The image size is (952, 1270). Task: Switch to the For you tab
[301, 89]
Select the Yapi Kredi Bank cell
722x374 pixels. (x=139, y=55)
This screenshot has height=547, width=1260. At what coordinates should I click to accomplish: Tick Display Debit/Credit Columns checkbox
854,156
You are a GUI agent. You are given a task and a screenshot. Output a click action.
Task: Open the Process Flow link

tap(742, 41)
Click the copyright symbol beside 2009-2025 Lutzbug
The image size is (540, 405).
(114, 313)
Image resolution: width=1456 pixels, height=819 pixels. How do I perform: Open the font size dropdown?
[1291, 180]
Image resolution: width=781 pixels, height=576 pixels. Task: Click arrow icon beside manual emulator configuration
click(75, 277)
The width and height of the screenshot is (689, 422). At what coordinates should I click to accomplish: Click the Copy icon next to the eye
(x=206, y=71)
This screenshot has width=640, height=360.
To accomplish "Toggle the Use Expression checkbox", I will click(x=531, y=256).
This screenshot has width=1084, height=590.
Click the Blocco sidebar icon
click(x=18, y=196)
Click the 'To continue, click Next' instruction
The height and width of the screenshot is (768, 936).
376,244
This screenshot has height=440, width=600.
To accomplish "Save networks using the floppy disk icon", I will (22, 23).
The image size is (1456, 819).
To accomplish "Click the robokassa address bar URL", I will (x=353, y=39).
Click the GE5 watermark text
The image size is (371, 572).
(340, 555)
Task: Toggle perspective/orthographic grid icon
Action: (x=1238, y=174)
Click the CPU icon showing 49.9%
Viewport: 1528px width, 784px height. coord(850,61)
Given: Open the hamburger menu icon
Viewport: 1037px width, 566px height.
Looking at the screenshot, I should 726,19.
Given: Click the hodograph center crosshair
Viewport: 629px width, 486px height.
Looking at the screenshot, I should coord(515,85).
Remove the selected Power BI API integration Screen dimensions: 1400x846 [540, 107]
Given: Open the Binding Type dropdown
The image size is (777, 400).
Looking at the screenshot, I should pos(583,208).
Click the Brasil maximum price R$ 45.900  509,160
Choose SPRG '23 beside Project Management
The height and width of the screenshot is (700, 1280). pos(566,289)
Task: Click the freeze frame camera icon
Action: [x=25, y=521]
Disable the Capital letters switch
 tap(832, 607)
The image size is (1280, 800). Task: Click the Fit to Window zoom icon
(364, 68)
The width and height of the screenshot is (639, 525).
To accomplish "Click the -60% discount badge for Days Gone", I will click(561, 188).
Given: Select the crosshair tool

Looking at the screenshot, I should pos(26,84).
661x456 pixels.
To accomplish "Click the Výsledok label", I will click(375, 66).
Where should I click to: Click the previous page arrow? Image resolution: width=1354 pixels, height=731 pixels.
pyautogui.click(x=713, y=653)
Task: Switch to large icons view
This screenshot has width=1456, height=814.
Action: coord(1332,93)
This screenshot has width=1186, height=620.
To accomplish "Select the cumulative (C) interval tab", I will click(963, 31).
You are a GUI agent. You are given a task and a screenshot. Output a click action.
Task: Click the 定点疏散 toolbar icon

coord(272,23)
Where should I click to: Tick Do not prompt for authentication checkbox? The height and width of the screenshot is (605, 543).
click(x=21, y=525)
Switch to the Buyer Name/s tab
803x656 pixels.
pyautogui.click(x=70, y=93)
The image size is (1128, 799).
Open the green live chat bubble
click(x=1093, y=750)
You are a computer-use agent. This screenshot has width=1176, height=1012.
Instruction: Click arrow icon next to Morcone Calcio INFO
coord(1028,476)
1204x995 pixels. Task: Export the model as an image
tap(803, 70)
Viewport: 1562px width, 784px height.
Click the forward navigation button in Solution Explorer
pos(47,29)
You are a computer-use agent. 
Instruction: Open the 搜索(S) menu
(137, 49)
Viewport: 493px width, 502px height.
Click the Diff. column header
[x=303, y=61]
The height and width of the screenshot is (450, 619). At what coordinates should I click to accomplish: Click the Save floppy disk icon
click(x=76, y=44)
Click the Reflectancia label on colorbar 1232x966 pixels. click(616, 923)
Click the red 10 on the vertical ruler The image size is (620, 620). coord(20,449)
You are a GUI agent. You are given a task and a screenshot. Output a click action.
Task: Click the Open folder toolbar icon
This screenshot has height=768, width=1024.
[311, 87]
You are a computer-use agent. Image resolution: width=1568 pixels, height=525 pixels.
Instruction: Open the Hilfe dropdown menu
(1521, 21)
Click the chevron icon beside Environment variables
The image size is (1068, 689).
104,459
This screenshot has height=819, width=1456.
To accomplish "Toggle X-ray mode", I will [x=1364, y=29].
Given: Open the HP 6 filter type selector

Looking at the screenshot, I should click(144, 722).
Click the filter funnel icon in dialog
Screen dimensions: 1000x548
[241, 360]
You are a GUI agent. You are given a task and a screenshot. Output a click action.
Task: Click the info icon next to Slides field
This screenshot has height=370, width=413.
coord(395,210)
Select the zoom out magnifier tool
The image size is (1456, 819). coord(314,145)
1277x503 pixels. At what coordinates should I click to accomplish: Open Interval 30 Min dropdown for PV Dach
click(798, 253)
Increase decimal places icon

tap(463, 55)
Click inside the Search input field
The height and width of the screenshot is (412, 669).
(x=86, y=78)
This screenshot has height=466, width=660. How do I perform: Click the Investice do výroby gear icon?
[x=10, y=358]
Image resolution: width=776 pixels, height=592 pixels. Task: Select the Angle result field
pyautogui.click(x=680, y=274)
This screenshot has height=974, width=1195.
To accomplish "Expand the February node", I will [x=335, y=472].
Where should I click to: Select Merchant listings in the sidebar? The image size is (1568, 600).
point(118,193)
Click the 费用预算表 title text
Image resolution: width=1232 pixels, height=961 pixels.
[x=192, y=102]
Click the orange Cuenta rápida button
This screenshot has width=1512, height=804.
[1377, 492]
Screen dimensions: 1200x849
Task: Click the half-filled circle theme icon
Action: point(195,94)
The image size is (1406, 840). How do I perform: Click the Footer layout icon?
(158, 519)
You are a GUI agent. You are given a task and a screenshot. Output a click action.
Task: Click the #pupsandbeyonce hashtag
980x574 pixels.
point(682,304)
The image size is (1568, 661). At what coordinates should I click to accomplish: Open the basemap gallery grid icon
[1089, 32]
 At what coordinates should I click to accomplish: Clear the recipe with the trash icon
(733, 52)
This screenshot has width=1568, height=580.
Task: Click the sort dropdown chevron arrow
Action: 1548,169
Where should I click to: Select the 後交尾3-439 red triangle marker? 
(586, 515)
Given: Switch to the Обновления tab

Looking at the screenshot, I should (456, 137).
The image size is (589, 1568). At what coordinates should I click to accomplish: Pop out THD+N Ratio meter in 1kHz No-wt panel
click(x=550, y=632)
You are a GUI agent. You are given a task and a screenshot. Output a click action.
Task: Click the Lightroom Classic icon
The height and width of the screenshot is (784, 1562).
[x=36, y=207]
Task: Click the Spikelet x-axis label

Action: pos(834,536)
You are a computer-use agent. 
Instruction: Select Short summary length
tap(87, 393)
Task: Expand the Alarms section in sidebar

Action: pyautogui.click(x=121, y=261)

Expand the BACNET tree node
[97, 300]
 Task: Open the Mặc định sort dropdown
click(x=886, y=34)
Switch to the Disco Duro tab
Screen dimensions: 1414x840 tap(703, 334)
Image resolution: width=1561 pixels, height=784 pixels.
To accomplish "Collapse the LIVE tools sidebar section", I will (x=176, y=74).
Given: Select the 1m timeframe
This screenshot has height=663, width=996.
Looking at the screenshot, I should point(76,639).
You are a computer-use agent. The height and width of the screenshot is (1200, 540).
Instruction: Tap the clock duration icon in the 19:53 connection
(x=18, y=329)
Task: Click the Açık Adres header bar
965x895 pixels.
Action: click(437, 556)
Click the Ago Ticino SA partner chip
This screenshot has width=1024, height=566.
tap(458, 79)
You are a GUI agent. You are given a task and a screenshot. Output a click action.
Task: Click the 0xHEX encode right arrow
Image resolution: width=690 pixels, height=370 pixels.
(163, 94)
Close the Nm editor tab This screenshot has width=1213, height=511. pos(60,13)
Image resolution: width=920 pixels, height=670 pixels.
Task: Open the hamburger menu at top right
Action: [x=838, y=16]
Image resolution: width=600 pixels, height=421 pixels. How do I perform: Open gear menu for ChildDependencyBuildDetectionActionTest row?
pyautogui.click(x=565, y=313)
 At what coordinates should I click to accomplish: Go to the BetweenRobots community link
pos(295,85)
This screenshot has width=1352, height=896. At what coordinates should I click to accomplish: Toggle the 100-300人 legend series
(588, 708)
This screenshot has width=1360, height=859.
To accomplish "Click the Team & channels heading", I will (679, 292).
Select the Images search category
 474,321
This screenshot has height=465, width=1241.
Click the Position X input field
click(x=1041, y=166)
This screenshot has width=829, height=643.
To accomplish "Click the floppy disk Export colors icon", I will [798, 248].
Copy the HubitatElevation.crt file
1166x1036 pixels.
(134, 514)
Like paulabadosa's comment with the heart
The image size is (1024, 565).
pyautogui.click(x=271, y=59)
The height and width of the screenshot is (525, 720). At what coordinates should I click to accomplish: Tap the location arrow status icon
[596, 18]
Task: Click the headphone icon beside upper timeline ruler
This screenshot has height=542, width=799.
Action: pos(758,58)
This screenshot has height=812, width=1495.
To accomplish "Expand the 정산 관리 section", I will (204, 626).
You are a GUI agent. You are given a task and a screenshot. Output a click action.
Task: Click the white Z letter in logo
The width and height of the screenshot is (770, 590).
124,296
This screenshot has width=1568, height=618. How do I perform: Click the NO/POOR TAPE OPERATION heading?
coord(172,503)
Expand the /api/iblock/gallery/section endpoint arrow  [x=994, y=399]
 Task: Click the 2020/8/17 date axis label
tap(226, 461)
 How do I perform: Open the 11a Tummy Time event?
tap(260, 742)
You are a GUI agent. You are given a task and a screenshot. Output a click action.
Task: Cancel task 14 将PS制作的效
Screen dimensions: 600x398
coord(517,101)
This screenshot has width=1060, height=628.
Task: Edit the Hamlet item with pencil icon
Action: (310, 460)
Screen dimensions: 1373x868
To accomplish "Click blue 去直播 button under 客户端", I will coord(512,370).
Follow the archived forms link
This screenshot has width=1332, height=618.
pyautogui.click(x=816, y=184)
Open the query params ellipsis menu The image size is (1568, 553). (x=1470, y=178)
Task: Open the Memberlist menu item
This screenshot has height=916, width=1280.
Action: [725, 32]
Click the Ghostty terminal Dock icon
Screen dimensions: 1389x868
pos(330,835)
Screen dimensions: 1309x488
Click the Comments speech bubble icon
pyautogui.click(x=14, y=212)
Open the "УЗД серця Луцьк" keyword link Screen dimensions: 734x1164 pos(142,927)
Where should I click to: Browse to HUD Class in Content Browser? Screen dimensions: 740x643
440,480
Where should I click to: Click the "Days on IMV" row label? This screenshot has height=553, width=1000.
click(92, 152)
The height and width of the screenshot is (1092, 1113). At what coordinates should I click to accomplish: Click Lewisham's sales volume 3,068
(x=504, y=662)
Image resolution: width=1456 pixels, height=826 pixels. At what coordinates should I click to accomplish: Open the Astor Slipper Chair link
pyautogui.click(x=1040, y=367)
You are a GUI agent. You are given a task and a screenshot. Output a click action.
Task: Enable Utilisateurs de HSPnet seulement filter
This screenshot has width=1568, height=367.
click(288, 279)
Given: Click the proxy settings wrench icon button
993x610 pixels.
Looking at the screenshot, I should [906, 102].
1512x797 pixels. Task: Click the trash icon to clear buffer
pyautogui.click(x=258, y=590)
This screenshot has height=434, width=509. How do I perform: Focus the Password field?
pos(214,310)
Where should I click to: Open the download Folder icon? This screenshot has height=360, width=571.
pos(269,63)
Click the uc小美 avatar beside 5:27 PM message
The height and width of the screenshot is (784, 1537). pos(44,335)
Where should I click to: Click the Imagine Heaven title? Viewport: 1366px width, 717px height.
== == ==
Exercise brief: Rewrite the records from the line with "The height and width of the screenshot is (525, 720)." to the line with "Action: pos(758,58)", putting "microphone" in place of "headphone" and leaving everything else unchanged.

Problem solution:
The height and width of the screenshot is (525, 720). At what coordinates should I click to accomplish: Tap the location arrow status icon
[596, 18]
Task: Click the microphone icon beside upper timeline ruler
This screenshot has height=542, width=799.
Action: pos(758,58)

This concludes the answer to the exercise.